[[ INFORMATION SUPPLIED, beginning ]]
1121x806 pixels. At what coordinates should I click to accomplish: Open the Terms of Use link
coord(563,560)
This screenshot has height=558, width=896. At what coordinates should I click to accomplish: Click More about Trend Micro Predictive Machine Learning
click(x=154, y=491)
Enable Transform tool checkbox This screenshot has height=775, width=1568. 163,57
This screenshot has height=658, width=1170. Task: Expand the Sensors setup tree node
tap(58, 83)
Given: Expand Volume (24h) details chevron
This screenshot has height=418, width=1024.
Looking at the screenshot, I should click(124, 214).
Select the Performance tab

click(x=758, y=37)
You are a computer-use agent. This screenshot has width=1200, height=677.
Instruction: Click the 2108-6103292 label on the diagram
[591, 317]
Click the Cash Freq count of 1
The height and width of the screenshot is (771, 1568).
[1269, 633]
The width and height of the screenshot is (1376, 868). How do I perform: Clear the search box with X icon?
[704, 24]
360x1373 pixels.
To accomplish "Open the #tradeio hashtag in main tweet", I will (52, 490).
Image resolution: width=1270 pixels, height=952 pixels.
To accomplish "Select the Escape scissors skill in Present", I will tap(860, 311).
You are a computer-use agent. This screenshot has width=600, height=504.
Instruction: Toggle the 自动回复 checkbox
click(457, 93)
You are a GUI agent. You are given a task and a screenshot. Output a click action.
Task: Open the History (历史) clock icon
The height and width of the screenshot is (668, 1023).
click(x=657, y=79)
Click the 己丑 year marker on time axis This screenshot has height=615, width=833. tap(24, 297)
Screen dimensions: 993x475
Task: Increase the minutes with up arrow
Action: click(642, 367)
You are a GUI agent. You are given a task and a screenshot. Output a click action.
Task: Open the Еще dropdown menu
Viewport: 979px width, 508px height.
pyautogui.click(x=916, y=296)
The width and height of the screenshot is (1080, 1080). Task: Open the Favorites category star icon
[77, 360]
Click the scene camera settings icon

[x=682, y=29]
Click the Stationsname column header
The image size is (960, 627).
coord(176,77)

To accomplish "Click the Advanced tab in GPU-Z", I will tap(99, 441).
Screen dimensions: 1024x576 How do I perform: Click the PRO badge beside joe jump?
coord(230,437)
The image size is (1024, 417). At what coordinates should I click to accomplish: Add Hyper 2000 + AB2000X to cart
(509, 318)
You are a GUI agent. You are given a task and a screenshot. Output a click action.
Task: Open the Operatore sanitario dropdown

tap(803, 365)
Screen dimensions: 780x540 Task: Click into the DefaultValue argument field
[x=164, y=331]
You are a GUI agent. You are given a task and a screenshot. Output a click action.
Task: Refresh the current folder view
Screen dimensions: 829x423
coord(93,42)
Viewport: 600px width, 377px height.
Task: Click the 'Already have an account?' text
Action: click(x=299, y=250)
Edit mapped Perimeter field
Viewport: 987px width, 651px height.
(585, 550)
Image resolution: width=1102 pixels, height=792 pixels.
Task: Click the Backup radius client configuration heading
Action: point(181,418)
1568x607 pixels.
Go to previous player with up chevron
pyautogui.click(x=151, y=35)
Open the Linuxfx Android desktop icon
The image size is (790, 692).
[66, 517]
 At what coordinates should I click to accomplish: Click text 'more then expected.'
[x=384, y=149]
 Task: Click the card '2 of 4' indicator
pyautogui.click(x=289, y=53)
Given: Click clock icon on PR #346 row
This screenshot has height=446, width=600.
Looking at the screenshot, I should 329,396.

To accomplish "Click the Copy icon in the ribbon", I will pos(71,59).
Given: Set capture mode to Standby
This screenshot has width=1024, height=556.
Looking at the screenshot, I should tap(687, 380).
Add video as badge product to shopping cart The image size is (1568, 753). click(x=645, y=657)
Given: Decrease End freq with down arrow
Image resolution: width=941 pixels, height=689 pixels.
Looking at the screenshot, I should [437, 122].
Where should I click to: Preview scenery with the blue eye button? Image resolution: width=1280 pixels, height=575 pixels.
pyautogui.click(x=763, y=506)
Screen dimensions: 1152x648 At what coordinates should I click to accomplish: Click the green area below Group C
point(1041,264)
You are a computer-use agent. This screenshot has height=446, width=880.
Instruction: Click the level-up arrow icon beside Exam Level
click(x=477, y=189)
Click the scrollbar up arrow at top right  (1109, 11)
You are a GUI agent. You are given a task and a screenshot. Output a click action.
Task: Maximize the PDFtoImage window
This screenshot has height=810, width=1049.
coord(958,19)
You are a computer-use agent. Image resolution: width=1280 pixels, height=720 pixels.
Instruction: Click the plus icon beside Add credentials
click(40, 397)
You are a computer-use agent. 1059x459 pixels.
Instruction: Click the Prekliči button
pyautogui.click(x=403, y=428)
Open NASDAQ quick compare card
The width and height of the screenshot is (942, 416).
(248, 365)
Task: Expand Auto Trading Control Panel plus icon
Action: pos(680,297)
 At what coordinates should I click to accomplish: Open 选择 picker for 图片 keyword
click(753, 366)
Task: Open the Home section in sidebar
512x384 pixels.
[[ INFORMATION SUPPLIED, end ]]
_THE PROBLEM:_ Restate the data above word for word, omitting nothing.

_OUTPUT:_
1121x806 pixels. At what coordinates should I click to accomplish: Open the Terms of Use link
coord(563,560)
This screenshot has height=558, width=896. At what coordinates should I click to accomplish: Click More about Trend Micro Predictive Machine Learning
click(x=154, y=491)
Enable Transform tool checkbox This screenshot has height=775, width=1568. 163,57
This screenshot has height=658, width=1170. Task: Expand the Sensors setup tree node
tap(58, 83)
Given: Expand Volume (24h) details chevron
This screenshot has height=418, width=1024.
Looking at the screenshot, I should click(124, 214).
Select the Performance tab

click(x=758, y=37)
You are a computer-use agent. This screenshot has width=1200, height=677.
Instruction: Click the 2108-6103292 label on the diagram
[591, 317]
Click the Cash Freq count of 1
The height and width of the screenshot is (771, 1568).
[1269, 633]
The width and height of the screenshot is (1376, 868). How do I perform: Clear the search box with X icon?
[704, 24]
360x1373 pixels.
To accomplish "Open the #tradeio hashtag in main tweet", I will (52, 490).
Image resolution: width=1270 pixels, height=952 pixels.
To accomplish "Select the Escape scissors skill in Present", I will tap(860, 311).
You are a computer-use agent. This screenshot has width=600, height=504.
Instruction: Toggle the 自动回复 checkbox
click(457, 93)
You are a GUI agent. You are given a task and a screenshot. Output a click action.
Task: Open the History (历史) clock icon
The height and width of the screenshot is (668, 1023).
click(x=657, y=79)
Click the 己丑 year marker on time axis This screenshot has height=615, width=833. tap(24, 297)
Screen dimensions: 993x475
Task: Increase the minutes with up arrow
Action: click(642, 367)
You are a GUI agent. You are given a task and a screenshot. Output a click action.
Task: Open the Еще dropdown menu
Viewport: 979px width, 508px height.
pyautogui.click(x=916, y=296)
The width and height of the screenshot is (1080, 1080). Task: Open the Favorites category star icon
[77, 360]
Click the scene camera settings icon

[x=682, y=29]
Click the Stationsname column header
The image size is (960, 627).
coord(176,77)

To accomplish "Click the Advanced tab in GPU-Z", I will tap(99, 441).
Screen dimensions: 1024x576 How do I perform: Click the PRO badge beside joe jump?
coord(230,437)
The image size is (1024, 417). At what coordinates should I click to accomplish: Add Hyper 2000 + AB2000X to cart
(509, 318)
You are a GUI agent. You are given a task and a screenshot. Output a click action.
Task: Open the Operatore sanitario dropdown

tap(803, 365)
Screen dimensions: 780x540 Task: Click into the DefaultValue argument field
[x=164, y=331]
You are a GUI agent. You are given a task and a screenshot. Output a click action.
Task: Refresh the current folder view
Screen dimensions: 829x423
coord(93,42)
Viewport: 600px width, 377px height.
Task: Click the 'Already have an account?' text
Action: click(x=299, y=250)
Edit mapped Perimeter field
Viewport: 987px width, 651px height.
(585, 550)
Image resolution: width=1102 pixels, height=792 pixels.
Task: Click the Backup radius client configuration heading
Action: point(181,418)
1568x607 pixels.
Go to previous player with up chevron
pyautogui.click(x=151, y=35)
Open the Linuxfx Android desktop icon
The image size is (790, 692).
[66, 517]
 At what coordinates should I click to accomplish: Click text 'more then expected.'
[x=384, y=149]
 Task: Click the card '2 of 4' indicator
pyautogui.click(x=289, y=53)
Given: Click clock icon on PR #346 row
This screenshot has height=446, width=600.
Looking at the screenshot, I should 329,396.

To accomplish "Click the Copy icon in the ribbon", I will pos(71,59).
Given: Set capture mode to Standby
This screenshot has width=1024, height=556.
Looking at the screenshot, I should tap(687, 380).
Add video as badge product to shopping cart The image size is (1568, 753). click(x=645, y=657)
Given: Decrease End freq with down arrow
Image resolution: width=941 pixels, height=689 pixels.
Looking at the screenshot, I should [437, 122].
Where should I click to: Preview scenery with the blue eye button? Image resolution: width=1280 pixels, height=575 pixels.
pyautogui.click(x=763, y=506)
Screen dimensions: 1152x648 At what coordinates should I click to accomplish: Click the green area below Group C
point(1041,264)
You are a computer-use agent. This screenshot has height=446, width=880.
Instruction: Click the level-up arrow icon beside Exam Level
click(x=477, y=189)
Click the scrollbar up arrow at top right  (1109, 11)
You are a GUI agent. You are given a task and a screenshot. Output a click action.
Task: Maximize the PDFtoImage window
This screenshot has height=810, width=1049.
coord(958,19)
You are a computer-use agent. Image resolution: width=1280 pixels, height=720 pixels.
Instruction: Click the plus icon beside Add credentials
click(40, 397)
You are a computer-use agent. 1059x459 pixels.
Instruction: Click the Prekliči button
pyautogui.click(x=403, y=428)
Open NASDAQ quick compare card
The width and height of the screenshot is (942, 416).
(248, 365)
Task: Expand Auto Trading Control Panel plus icon
Action: pos(680,297)
 At what coordinates should I click to accomplish: Open 选择 picker for 图片 keyword
click(753, 366)
Task: Open the Home section in sidebar
512x384 pixels.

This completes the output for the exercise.